▶ _OBJECTIVE_: Can you reproduce the records below line for line, without changing anything?
— Start DATA FOR THIS EXERCISE —
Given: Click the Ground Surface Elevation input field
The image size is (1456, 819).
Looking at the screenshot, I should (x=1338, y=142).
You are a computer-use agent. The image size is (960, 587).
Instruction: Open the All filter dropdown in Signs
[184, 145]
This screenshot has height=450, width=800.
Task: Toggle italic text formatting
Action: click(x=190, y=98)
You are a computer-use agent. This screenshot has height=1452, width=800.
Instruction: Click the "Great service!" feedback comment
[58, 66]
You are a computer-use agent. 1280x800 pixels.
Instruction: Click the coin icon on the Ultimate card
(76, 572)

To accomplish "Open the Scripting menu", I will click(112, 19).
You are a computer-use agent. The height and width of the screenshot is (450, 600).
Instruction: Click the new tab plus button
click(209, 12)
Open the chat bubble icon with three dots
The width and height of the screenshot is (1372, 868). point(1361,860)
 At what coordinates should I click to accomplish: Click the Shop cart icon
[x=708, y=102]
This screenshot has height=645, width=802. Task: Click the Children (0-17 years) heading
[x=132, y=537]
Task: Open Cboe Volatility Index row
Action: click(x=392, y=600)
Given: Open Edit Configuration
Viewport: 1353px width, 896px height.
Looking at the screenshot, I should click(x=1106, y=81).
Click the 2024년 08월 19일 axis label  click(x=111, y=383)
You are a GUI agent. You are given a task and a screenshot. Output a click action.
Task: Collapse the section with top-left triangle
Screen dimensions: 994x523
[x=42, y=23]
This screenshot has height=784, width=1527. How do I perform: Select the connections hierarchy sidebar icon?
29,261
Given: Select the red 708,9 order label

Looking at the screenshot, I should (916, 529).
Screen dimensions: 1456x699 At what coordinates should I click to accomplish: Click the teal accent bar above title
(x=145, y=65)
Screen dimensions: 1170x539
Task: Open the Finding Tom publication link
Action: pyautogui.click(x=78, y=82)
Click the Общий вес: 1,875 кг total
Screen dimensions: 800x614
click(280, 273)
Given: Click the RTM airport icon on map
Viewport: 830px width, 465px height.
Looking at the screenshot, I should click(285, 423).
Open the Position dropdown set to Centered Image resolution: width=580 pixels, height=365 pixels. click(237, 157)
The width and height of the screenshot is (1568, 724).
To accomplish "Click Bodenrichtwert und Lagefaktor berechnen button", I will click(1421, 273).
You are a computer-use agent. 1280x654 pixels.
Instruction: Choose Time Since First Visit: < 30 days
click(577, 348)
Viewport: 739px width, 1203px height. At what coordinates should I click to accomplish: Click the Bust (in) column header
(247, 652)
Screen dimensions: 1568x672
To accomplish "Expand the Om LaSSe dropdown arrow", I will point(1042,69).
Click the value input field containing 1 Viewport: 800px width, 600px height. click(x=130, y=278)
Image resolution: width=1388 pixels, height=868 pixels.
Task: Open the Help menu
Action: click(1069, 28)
— End DATA FOR THIS EXERCISE —
▶ _THE REPLY_:
Given: Click the Ground Surface Elevation input field
The image size is (1456, 819).
Looking at the screenshot, I should (x=1338, y=142).
You are a computer-use agent. The image size is (960, 587).
Instruction: Open the All filter dropdown in Signs
[184, 145]
This screenshot has height=450, width=800.
Task: Toggle italic text formatting
Action: click(x=190, y=98)
You are a computer-use agent. This screenshot has height=1452, width=800.
Instruction: Click the "Great service!" feedback comment
[58, 66]
You are a computer-use agent. 1280x800 pixels.
Instruction: Click the coin icon on the Ultimate card
(76, 572)

To accomplish "Open the Scripting menu", I will click(112, 19).
You are a computer-use agent. The height and width of the screenshot is (450, 600).
Instruction: Click the new tab plus button
click(209, 12)
Open the chat bubble icon with three dots
The width and height of the screenshot is (1372, 868). point(1361,860)
 At what coordinates should I click to accomplish: Click the Shop cart icon
[x=708, y=102]
This screenshot has height=645, width=802. Task: Click the Children (0-17 years) heading
[x=132, y=537]
Task: Open Cboe Volatility Index row
Action: click(x=392, y=600)
Given: Open Edit Configuration
Viewport: 1353px width, 896px height.
Looking at the screenshot, I should click(x=1106, y=81).
Click the 2024년 08월 19일 axis label  click(x=111, y=383)
You are a GUI agent. You are given a task and a screenshot. Output a click action.
Task: Collapse the section with top-left triangle
Screen dimensions: 994x523
[x=42, y=23]
This screenshot has height=784, width=1527. How do I perform: Select the connections hierarchy sidebar icon?
29,261
Given: Select the red 708,9 order label

Looking at the screenshot, I should (916, 529).
Screen dimensions: 1456x699 At what coordinates should I click to accomplish: Click the teal accent bar above title
(x=145, y=65)
Screen dimensions: 1170x539
Task: Open the Finding Tom publication link
Action: pyautogui.click(x=78, y=82)
Click the Общий вес: 1,875 кг total
Screen dimensions: 800x614
click(280, 273)
Given: Click the RTM airport icon on map
Viewport: 830px width, 465px height.
Looking at the screenshot, I should click(285, 423).
Open the Position dropdown set to Centered Image resolution: width=580 pixels, height=365 pixels. click(237, 157)
The width and height of the screenshot is (1568, 724).
To accomplish "Click Bodenrichtwert und Lagefaktor berechnen button", I will click(1421, 273).
You are a computer-use agent. 1280x654 pixels.
Instruction: Choose Time Since First Visit: < 30 days
click(577, 348)
Viewport: 739px width, 1203px height. At what coordinates should I click to accomplish: Click the Bust (in) column header
(247, 652)
Screen dimensions: 1568x672
To accomplish "Expand the Om LaSSe dropdown arrow", I will point(1042,69).
Click the value input field containing 1 Viewport: 800px width, 600px height. click(x=130, y=278)
Image resolution: width=1388 pixels, height=868 pixels.
Task: Open the Help menu
Action: click(1069, 28)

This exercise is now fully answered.